PROVIDED INFORMATION:
········
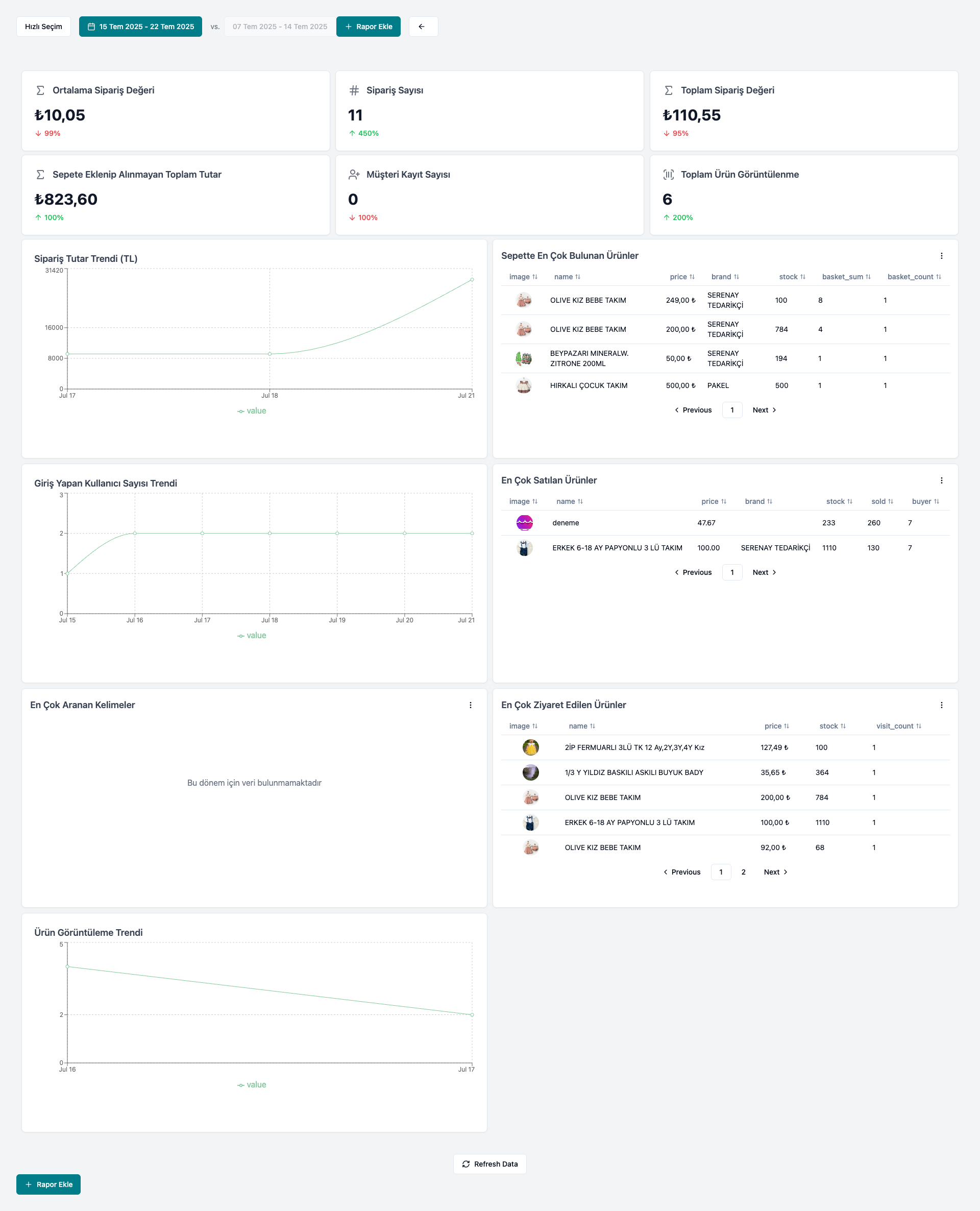This screenshot has width=980, height=1211.
Task: Click the Refresh Data button
Action: point(489,1164)
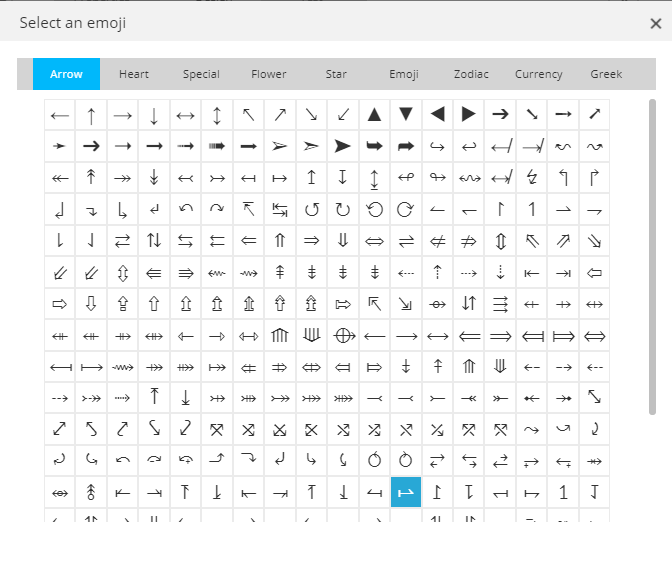Go to the Flower tab
Viewport: 672px width, 579px height.
[269, 74]
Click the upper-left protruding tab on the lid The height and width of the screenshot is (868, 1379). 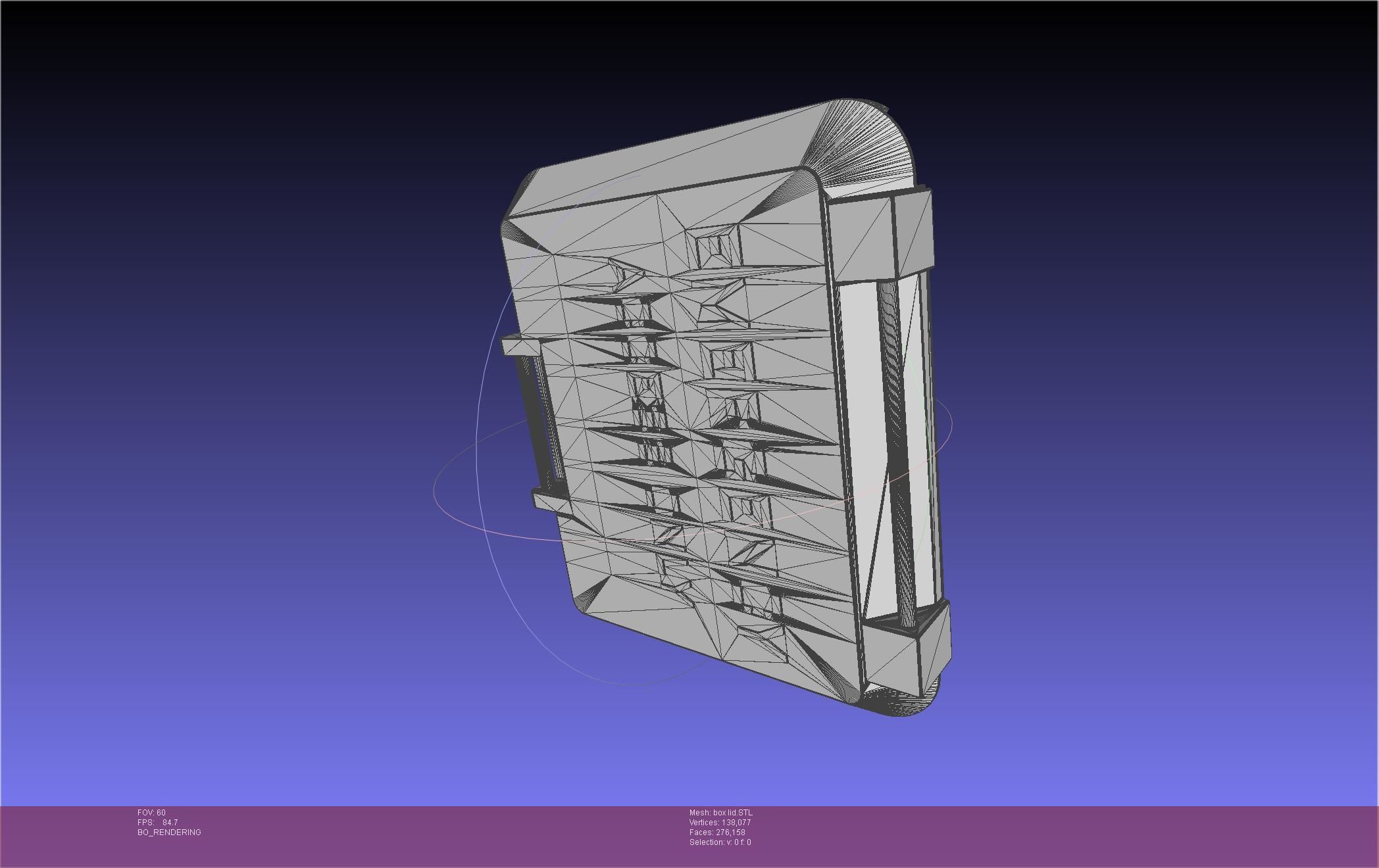tap(520, 346)
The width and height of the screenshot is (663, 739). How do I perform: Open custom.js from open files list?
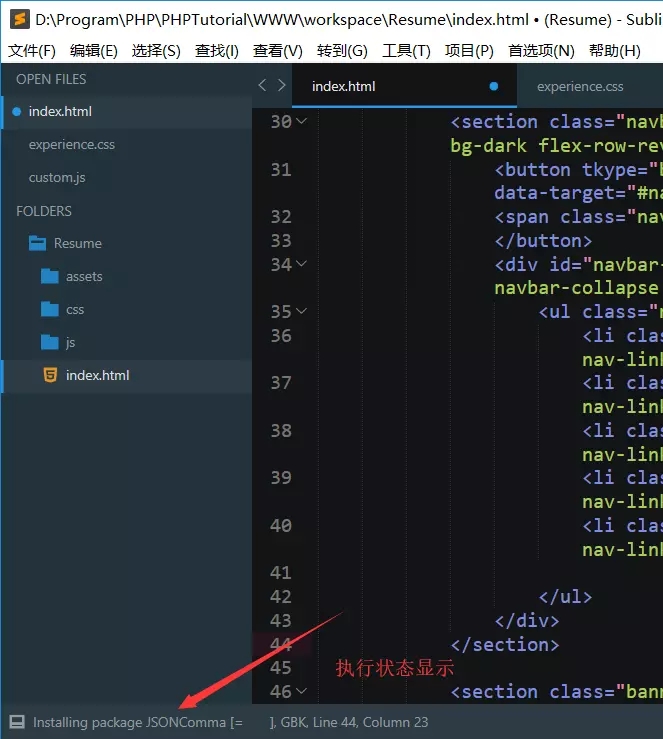pyautogui.click(x=57, y=177)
········
WORK INSTRUCTIONS: Print the material from the line containing "The width and" through its final line, and leave the pictures out.

SOLUTION TO THE EXERCISE:
The width and height of the screenshot is (663, 739). How do I perform: Open custom.js from open files list?
pyautogui.click(x=57, y=177)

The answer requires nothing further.